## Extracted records
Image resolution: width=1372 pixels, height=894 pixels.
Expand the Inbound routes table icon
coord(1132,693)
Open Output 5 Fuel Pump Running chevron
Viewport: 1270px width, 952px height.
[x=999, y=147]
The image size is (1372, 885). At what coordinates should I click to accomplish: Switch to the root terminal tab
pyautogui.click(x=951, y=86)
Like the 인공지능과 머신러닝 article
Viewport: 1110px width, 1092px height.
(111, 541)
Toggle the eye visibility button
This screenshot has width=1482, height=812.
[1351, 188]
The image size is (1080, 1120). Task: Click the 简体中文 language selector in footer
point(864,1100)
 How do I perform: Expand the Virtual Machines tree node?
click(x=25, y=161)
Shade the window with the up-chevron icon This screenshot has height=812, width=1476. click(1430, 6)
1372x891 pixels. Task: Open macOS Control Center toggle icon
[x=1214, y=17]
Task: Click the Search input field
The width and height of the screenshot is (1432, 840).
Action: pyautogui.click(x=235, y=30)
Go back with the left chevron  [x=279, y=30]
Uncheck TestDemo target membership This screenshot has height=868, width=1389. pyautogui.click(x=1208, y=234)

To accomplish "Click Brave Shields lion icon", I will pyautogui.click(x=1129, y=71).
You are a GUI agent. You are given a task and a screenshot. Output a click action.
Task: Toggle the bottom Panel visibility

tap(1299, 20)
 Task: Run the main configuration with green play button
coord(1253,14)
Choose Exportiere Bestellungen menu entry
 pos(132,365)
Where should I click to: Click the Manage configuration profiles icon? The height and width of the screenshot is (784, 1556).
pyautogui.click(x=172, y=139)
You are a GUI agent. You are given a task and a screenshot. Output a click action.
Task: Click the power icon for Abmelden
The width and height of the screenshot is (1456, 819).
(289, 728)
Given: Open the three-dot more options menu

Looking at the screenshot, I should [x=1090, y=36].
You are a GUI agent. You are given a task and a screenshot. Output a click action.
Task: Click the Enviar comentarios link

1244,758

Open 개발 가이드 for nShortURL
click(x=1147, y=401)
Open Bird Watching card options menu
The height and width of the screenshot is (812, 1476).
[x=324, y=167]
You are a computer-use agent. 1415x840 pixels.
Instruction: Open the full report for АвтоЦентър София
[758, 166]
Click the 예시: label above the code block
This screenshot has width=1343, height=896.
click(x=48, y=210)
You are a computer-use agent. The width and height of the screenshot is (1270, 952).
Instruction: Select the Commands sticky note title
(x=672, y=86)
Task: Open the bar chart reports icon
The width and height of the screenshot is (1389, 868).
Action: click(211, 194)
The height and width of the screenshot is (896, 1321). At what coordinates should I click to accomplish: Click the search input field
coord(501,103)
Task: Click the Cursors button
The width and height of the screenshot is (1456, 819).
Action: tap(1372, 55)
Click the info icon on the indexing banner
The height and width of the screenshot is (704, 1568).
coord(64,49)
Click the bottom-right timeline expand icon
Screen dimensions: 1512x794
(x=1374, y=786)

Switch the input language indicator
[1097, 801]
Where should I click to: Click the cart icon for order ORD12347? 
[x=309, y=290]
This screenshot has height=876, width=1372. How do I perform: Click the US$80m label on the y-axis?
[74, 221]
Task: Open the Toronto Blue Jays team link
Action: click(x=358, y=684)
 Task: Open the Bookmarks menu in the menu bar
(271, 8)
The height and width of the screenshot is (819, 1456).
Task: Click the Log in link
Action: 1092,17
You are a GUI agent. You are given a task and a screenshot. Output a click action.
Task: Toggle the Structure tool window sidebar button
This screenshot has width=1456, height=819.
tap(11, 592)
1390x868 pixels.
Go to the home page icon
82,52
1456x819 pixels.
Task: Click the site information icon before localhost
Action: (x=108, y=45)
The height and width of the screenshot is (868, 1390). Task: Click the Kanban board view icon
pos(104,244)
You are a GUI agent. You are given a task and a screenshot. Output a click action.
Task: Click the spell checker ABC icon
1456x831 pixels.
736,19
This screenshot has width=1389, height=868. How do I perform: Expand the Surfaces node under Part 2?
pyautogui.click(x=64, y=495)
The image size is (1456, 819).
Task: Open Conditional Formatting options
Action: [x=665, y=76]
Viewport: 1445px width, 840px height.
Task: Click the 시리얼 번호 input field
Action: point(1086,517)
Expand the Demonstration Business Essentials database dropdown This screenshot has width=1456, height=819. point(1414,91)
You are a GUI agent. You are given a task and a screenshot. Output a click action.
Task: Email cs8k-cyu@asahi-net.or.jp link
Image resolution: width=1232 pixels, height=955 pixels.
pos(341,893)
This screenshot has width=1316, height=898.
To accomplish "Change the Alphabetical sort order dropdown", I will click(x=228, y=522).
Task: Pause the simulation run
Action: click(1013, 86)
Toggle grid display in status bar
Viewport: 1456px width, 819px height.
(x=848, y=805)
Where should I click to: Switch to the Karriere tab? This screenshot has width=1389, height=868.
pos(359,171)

## What is expected
Retype the data exactly.

## Output of the exercise
Image resolution: width=1372 pixels, height=894 pixels.
Expand the Inbound routes table icon
coord(1132,693)
Open Output 5 Fuel Pump Running chevron
Viewport: 1270px width, 952px height.
[x=999, y=147]
The image size is (1372, 885). At what coordinates should I click to accomplish: Switch to the root terminal tab
pyautogui.click(x=951, y=86)
Like the 인공지능과 머신러닝 article
Viewport: 1110px width, 1092px height.
(111, 541)
Toggle the eye visibility button
This screenshot has width=1482, height=812.
[1351, 188]
The image size is (1080, 1120). Task: Click the 简体中文 language selector in footer
point(864,1100)
 How do I perform: Expand the Virtual Machines tree node?
click(x=25, y=161)
Shade the window with the up-chevron icon This screenshot has height=812, width=1476. click(1430, 6)
1372x891 pixels. Task: Open macOS Control Center toggle icon
[x=1214, y=17]
Task: Click the Search input field
The width and height of the screenshot is (1432, 840).
Action: pyautogui.click(x=235, y=30)
Go back with the left chevron  [x=279, y=30]
Uncheck TestDemo target membership This screenshot has height=868, width=1389. pyautogui.click(x=1208, y=234)

To accomplish "Click Brave Shields lion icon", I will pyautogui.click(x=1129, y=71).
You are a GUI agent. You are given a task and a screenshot. Output a click action.
Task: Toggle the bottom Panel visibility

tap(1299, 20)
 Task: Run the main configuration with green play button
coord(1253,14)
Choose Exportiere Bestellungen menu entry
 pos(132,365)
Where should I click to: Click the Manage configuration profiles icon? The height and width of the screenshot is (784, 1556).
pyautogui.click(x=172, y=139)
You are a GUI agent. You are given a task and a screenshot. Output a click action.
Task: Click the power icon for Abmelden
The width and height of the screenshot is (1456, 819).
(289, 728)
Given: Open the three-dot more options menu

Looking at the screenshot, I should [x=1090, y=36].
You are a GUI agent. You are given a task and a screenshot. Output a click action.
Task: Click the Enviar comentarios link

1244,758

Open 개발 가이드 for nShortURL
click(x=1147, y=401)
Open Bird Watching card options menu
The height and width of the screenshot is (812, 1476).
[x=324, y=167]
You are a computer-use agent. 1415x840 pixels.
Instruction: Open the full report for АвтоЦентър София
[758, 166]
Click the 예시: label above the code block
This screenshot has width=1343, height=896.
click(x=48, y=210)
You are a computer-use agent. The width and height of the screenshot is (1270, 952).
Instruction: Select the Commands sticky note title
(x=672, y=86)
Task: Open the bar chart reports icon
The width and height of the screenshot is (1389, 868).
Action: click(211, 194)
The height and width of the screenshot is (896, 1321). At what coordinates should I click to accomplish: Click the search input field
coord(501,103)
Task: Click the Cursors button
The width and height of the screenshot is (1456, 819).
Action: tap(1372, 55)
Click the info icon on the indexing banner
The height and width of the screenshot is (704, 1568).
coord(64,49)
Click the bottom-right timeline expand icon
Screen dimensions: 1512x794
(x=1374, y=786)

Switch the input language indicator
[1097, 801]
Where should I click to: Click the cart icon for order ORD12347? 
[x=309, y=290]
This screenshot has height=876, width=1372. How do I perform: Click the US$80m label on the y-axis?
[74, 221]
Task: Open the Toronto Blue Jays team link
Action: click(x=358, y=684)
 Task: Open the Bookmarks menu in the menu bar
(271, 8)
The height and width of the screenshot is (819, 1456).
Task: Click the Log in link
Action: 1092,17
You are a GUI agent. You are given a task and a screenshot. Output a click action.
Task: Toggle the Structure tool window sidebar button
This screenshot has width=1456, height=819.
tap(11, 592)
1390x868 pixels.
Go to the home page icon
82,52
1456x819 pixels.
Task: Click the site information icon before localhost
Action: (x=108, y=45)
The height and width of the screenshot is (868, 1390). Task: Click the Kanban board view icon
pos(104,244)
You are a GUI agent. You are given a task and a screenshot. Output a click action.
Task: Click the spell checker ABC icon
1456x831 pixels.
736,19
This screenshot has width=1389, height=868. How do I perform: Expand the Surfaces node under Part 2?
pyautogui.click(x=64, y=495)
The image size is (1456, 819).
Task: Open Conditional Formatting options
Action: [x=665, y=76]
Viewport: 1445px width, 840px height.
Task: Click the 시리얼 번호 input field
Action: point(1086,517)
Expand the Demonstration Business Essentials database dropdown This screenshot has width=1456, height=819. point(1414,91)
You are a GUI agent. You are given a task and a screenshot. Output a click action.
Task: Email cs8k-cyu@asahi-net.or.jp link
Image resolution: width=1232 pixels, height=955 pixels.
pos(341,893)
This screenshot has width=1316, height=898.
To accomplish "Change the Alphabetical sort order dropdown", I will click(x=228, y=522).
Task: Pause the simulation run
Action: click(1013, 86)
Toggle grid display in status bar
Viewport: 1456px width, 819px height.
(x=848, y=805)
Where should I click to: Switch to the Karriere tab? This screenshot has width=1389, height=868.
pos(359,171)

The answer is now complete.